[Task instructions] Please report each line of the data below that contains "will".

-------- Data excerpts --------

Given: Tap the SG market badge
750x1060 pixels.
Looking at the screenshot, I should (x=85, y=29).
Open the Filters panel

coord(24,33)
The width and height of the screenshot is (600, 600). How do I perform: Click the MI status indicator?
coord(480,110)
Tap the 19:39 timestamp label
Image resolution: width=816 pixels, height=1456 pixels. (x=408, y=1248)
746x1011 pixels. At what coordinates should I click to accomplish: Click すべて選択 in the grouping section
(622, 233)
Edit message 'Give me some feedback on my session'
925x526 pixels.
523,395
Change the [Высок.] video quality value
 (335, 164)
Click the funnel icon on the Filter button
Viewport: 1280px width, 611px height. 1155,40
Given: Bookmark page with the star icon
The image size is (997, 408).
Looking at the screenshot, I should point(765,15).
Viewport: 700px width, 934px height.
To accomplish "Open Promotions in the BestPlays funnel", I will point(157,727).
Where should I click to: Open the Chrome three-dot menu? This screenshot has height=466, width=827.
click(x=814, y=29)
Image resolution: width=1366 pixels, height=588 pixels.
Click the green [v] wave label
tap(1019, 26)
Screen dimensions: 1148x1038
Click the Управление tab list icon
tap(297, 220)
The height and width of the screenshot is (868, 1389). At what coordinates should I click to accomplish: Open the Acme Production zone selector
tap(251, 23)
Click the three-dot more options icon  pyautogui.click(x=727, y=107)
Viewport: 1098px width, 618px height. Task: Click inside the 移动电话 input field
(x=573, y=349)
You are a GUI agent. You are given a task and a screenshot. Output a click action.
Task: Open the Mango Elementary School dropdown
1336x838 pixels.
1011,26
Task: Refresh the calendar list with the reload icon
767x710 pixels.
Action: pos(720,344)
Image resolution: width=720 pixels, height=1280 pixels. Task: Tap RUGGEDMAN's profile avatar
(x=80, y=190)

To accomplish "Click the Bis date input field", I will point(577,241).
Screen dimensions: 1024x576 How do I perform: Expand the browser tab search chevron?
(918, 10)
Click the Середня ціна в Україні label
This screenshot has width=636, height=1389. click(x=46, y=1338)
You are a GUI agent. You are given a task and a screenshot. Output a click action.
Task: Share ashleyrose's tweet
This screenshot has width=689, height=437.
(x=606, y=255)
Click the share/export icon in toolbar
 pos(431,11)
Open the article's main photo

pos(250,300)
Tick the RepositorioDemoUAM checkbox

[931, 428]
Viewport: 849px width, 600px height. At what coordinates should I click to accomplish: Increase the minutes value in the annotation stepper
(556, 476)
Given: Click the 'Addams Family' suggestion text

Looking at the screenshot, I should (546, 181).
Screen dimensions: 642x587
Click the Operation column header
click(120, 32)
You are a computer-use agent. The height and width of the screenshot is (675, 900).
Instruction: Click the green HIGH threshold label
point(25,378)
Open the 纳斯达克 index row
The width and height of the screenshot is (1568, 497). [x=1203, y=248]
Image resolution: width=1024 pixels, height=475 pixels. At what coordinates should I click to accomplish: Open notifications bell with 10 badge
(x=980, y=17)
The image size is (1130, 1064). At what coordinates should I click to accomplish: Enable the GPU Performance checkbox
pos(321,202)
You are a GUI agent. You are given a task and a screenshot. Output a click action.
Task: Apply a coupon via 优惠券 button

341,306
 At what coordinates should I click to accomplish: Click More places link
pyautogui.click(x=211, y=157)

--------

[Solution for this exercise]
To accomplish "Open Promotions in the BestPlays funnel", I will point(157,727).
To accomplish "Click the Bis date input field", I will point(577,241).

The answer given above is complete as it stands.